Pedrosa is riding at his highest level ever this year—always in the top three, not crashing. What has changed?
"I change some things," he said, "improve some areas. Not everything is related to racing—more the way to approach the racing. I am more relaxed now, not so upset, and the body feels better [he has had many injuries in the past], I am not so 'mental.' Braking, gearchanging are more automatic. I feel these things and do not lose the focus."
I heard wheelspin from the Hondas up the hill past start/finish. Stoner, Pedrosa and LCR Honda rider Stefan Bradl all acknowledged this tire spin. Stoner said it was an underlying problem, contributing to more-rapid tire fatigue all this year.
Pedrosa added, "This year, it seems Yamaha is so strong in the straight, in acceleration. But we were wondering is the engine so strong? Or is it because we lose the traction out of the corners? We are trying to reduce this spinning."
It was also very interesting to hear current views on electronics. Like Rossi three years ago, they are saying that if low-throttle electronics were not available, top riders would stand out more because of their throttle-control skills. If tires were more like the Michelins of the late 500cc two-stroke era with less edge grip, the dangers of early acceleration would keep back second-level riders.
How can the Hondas spin if traction control is so effective? Stoner commented, "It's much slower to just sit on the electronics, maybe safer."
"Sitting on the electronics" means putting traction and wheelie control on high settings so they are operating most of the time. Because engines are now smoothed by the technique called "virtual powerband," top riders prefer to use the electronics sparingly to preserve their ability to spin the tire when needed.
Back in 2007, everyone thought Stoner was so fast on the 800cc Ducati because of mysterious Formula One-inspired electronics, but, in fact, the secret control system was himself, forcing the understeering and rear-heavy machine around corners by spinning the back tire. Yamaha fought back with electronics. It was like the Russians building the MiG-25 to counter an airplane—the U.S. B-70 supersonic bomber—that was never produced.

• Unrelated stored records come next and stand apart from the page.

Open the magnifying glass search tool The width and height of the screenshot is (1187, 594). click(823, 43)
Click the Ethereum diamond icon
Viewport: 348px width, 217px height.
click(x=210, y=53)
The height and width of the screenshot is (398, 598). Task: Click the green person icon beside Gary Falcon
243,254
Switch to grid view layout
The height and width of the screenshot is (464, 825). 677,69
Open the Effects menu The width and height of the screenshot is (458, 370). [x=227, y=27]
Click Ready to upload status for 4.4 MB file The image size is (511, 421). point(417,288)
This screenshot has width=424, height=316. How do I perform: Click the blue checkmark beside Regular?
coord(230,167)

A Laguna subtext was the effort of the American Attack Performance team to qualify its CRT entry designed by team owner Richard Stanboli and ridden by Steve Rapp. As Rapp and the team moved toward the magic 107-percentof-session qualifying time, Lorenzo also lapped quicker, lowering pole. In the end, Rapp missed by 0.4 second.
As we know, Rossi has now announced a two-year contract to return to Yamaha next year after two seasons on a Ducati that has been generally a second off the pace. His teammate, Hayden, has re-signed with Ducati for another year. When I spoke with Rossi's crew chief, Jeremy Burgess,
he posed the question, "What do you do when you have a problem? You do something. Honda would build 10 chassis and establish a direction."

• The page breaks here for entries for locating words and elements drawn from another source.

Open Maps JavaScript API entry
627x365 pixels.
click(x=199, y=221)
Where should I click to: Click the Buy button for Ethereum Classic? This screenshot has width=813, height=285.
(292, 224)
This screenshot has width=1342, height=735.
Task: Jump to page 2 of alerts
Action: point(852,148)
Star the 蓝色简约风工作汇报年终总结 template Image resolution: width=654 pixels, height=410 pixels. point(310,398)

Despite the long series of small changes tested, Ducati has again and again postponed a "big change" that has yet to appear. While the approach of Honda and Yamaha to such things is clearly empirical, Ducati seems wedded to the theoretical, as if handling issues can best be solved on computer screens. Good luck to them.
After hearing the quaver of the Hondas, my next interview was with Bridgestone 's Hiroshi Yantada, who is said to be the man who first proposed that company enter MotoGP. When I mentioned the spinning, he said, "Spinning? You hear? Really?
Here at Laguna?"
I had to think about this. During first 500cc practice at the 1990 U.S. GP, 1 had heard the new electronic torque controls convert off-corner acceleration from 1989's slip-and-grip near-highsides into smooth, controlled drives. Yet FIM officials, sealed away from the action in their offices, remained in crisis mode, threatening intake restrictors. Must top officials always be the last to know when times change? About this year's softer-construction, faster-warmup tires, Yamada said, "We discuss with riders, Dorna and 1RTA
[International Road Racing Teams Association] safety commission. Almost everybody prefers this construction— just one or two riders don't like. We want everybody to be happy, but this is not possible."
I asked both Yamada and Nakamoto if they had made slow-motion videos of chatter but could not get a yes or no answer! Is chatter research so secret that nobody is doing any?
Bradl, who finished seventh, described his transition from Moto2 to MotoGP by saying, "You cannot go so much on corner speed. You have to be prepared for the exit all the time, to use the power as much as you can. If you are always leaning, you cannot bring the power on the ground."
As more change is rumored by Dorna—a 15,000or even-lower-rpm redline, spec ECU and further weight increases—it seems that the goal is to "undevelop" the prototypes to make the CRTs competitive. That will be seriously slow! Or is the real goal to force the manufacturers to build lower-cost "production racers" as Honda has announced for 2014?
Stoner summed up the current state of the series by saying, "Changing rules splits the manufacturers apart. If the rules stayed the same, like they did for 50 years [1949-2001], Kawasaki and Suzuki would still be with us; they'd have enough time to develop a competitive bike. They keep changing the rules because that's what they do in Formula One. It's a very touchy subject in Dorna for a certain person if you even mention Formula One in his presence."
Only one thing seems certain: change. In some direction. We await the next batch of fresh rules.